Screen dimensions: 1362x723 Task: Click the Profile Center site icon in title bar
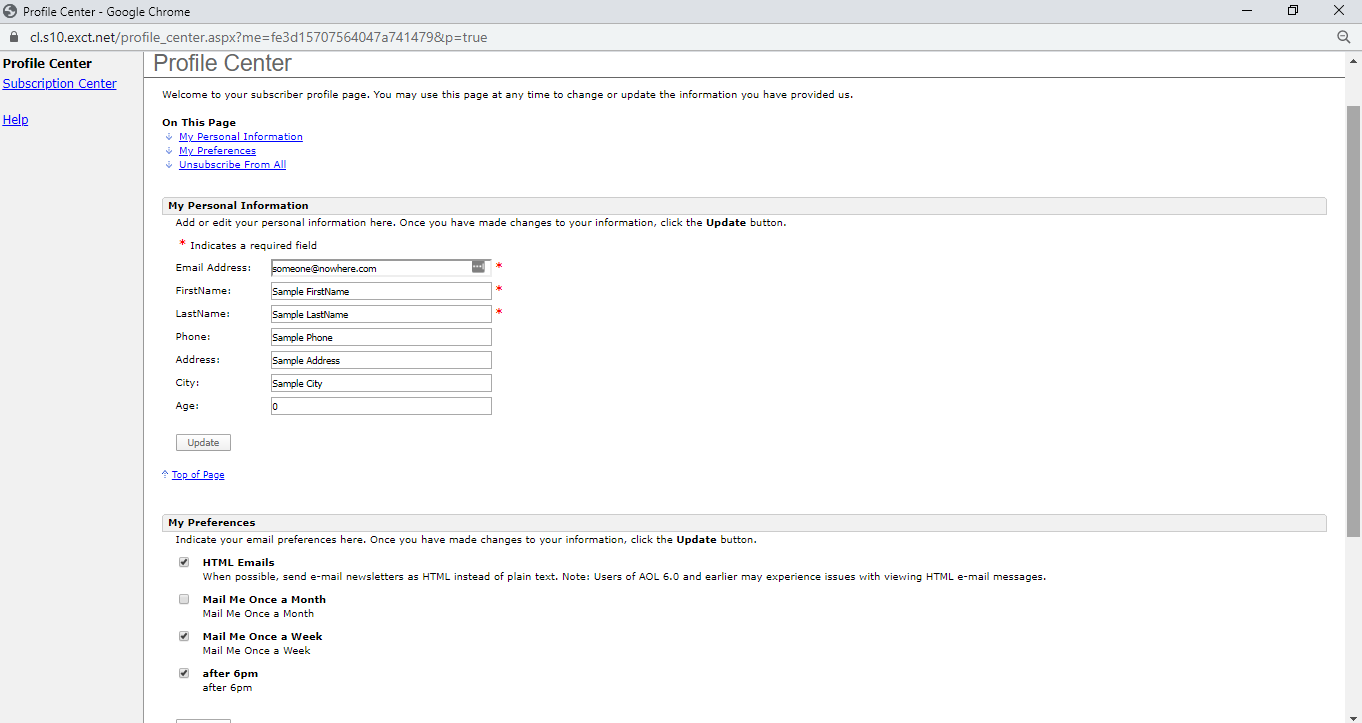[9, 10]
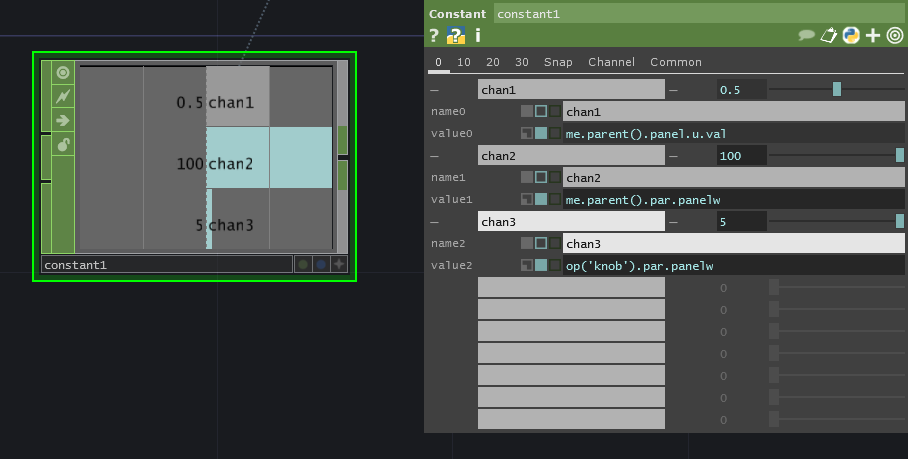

******************************

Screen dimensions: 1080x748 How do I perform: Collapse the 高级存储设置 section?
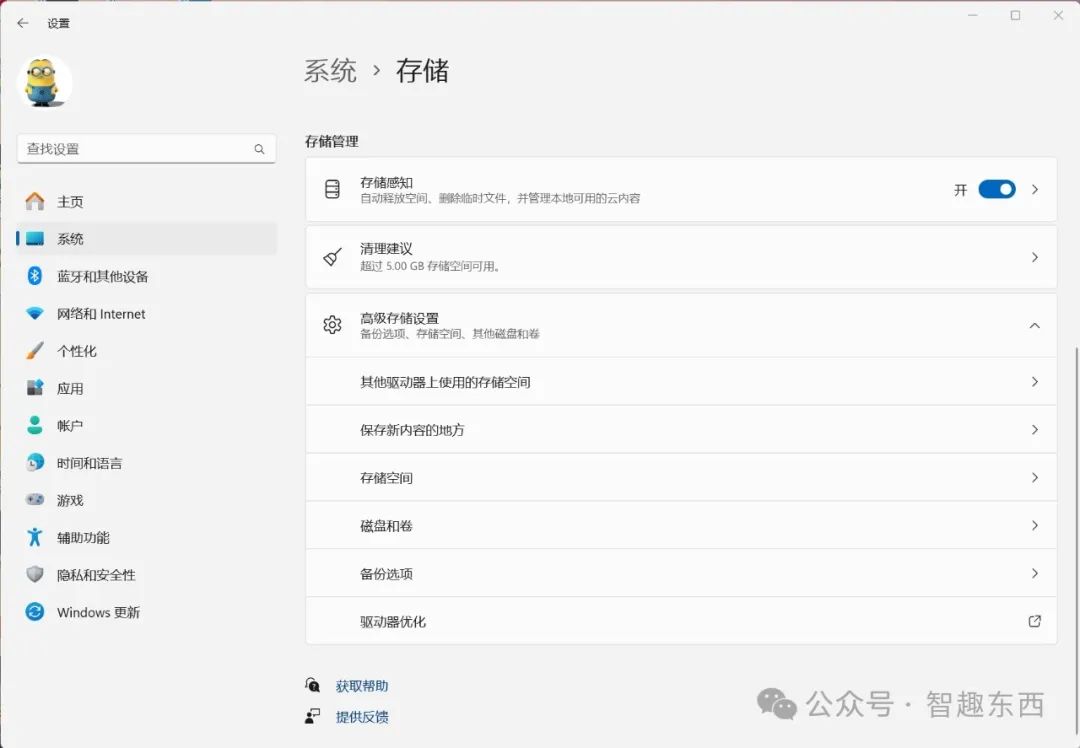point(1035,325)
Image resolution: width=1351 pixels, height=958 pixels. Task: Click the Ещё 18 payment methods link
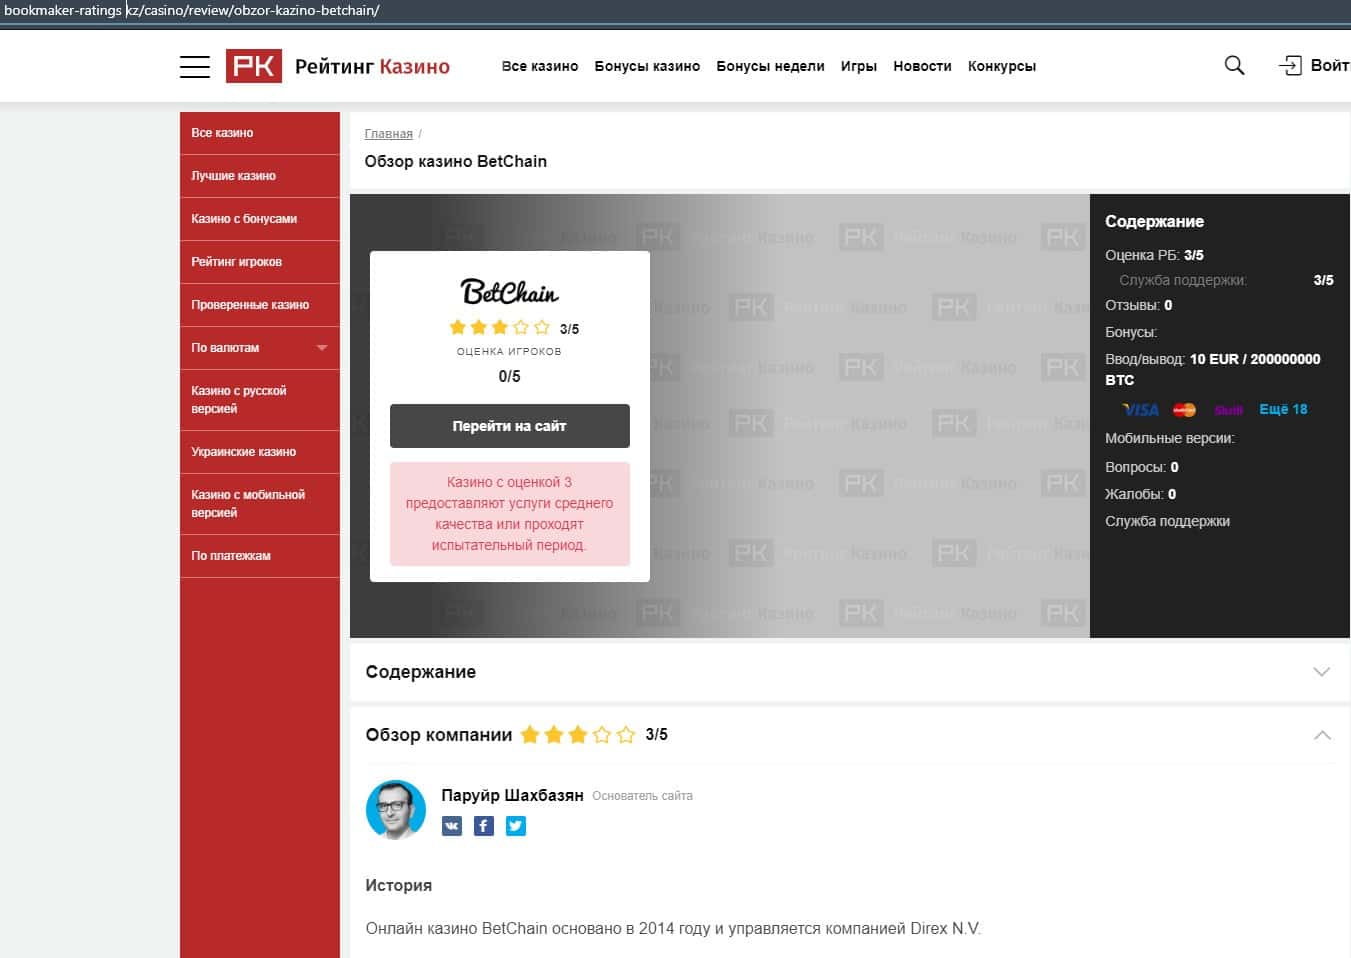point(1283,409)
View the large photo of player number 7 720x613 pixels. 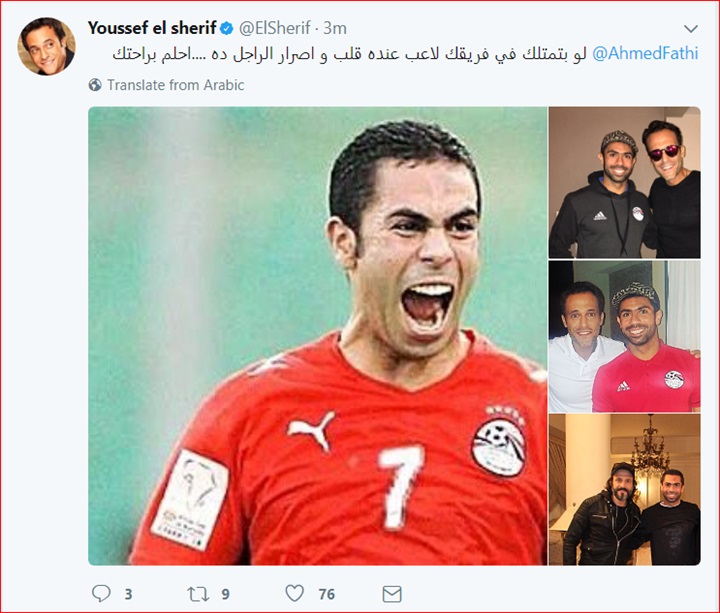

******************************

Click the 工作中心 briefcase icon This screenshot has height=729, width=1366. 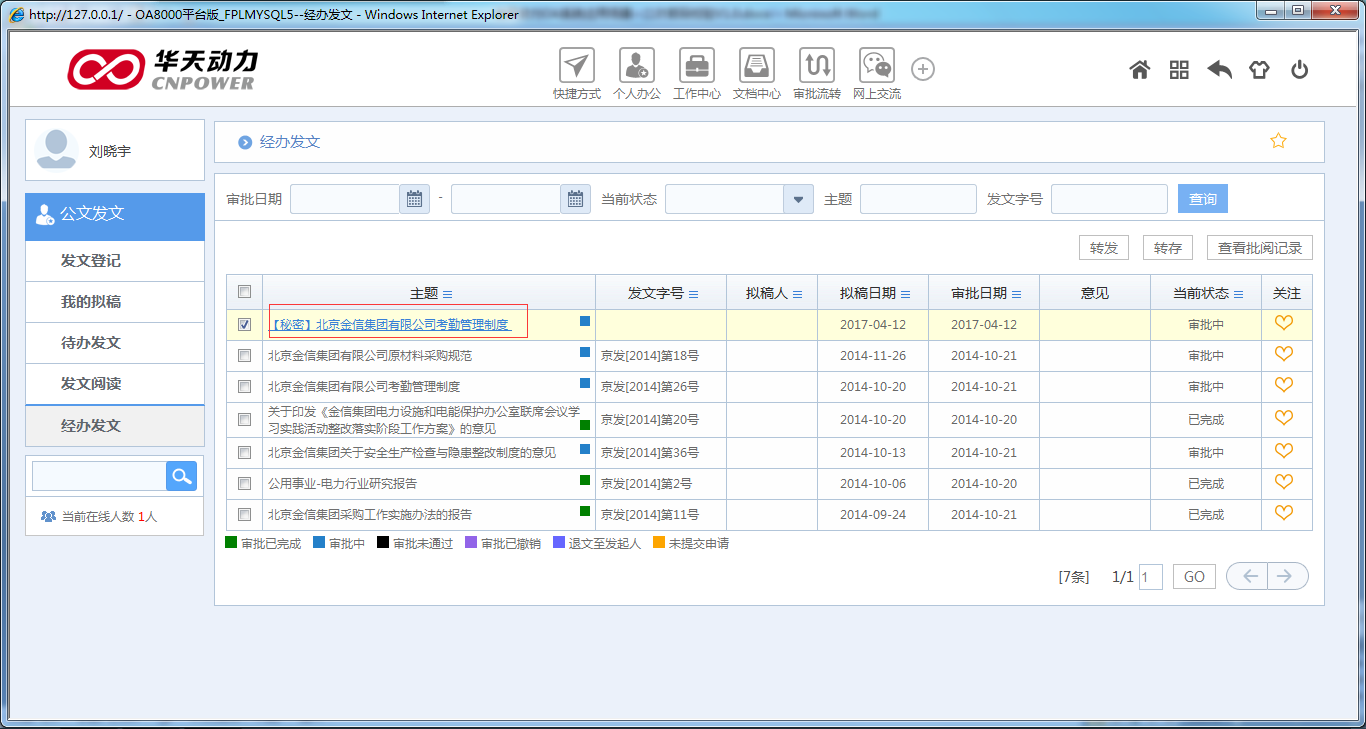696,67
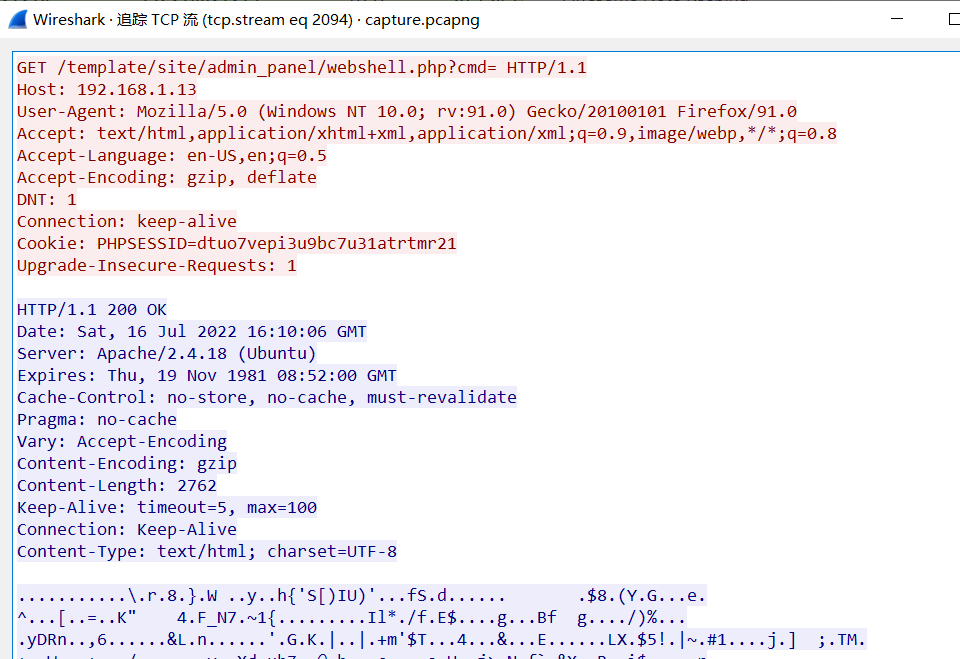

******************************

* TASK DIRECTIONS: What lines above run from the one with "Screen dimensions: 1080x748" to the one with "View the large"? Give them again exactly, ends included, and leave the pictures out.

* RESULT:
Screen dimensions: 1080x748 How do I perform: Collapse the 高级存储设置 section?
point(1035,325)
Image resolution: width=1351 pixels, height=958 pixels. Task: Click the Ещё 18 payment methods link
point(1283,409)
View the large photo of player number 7 720x613 pixels. 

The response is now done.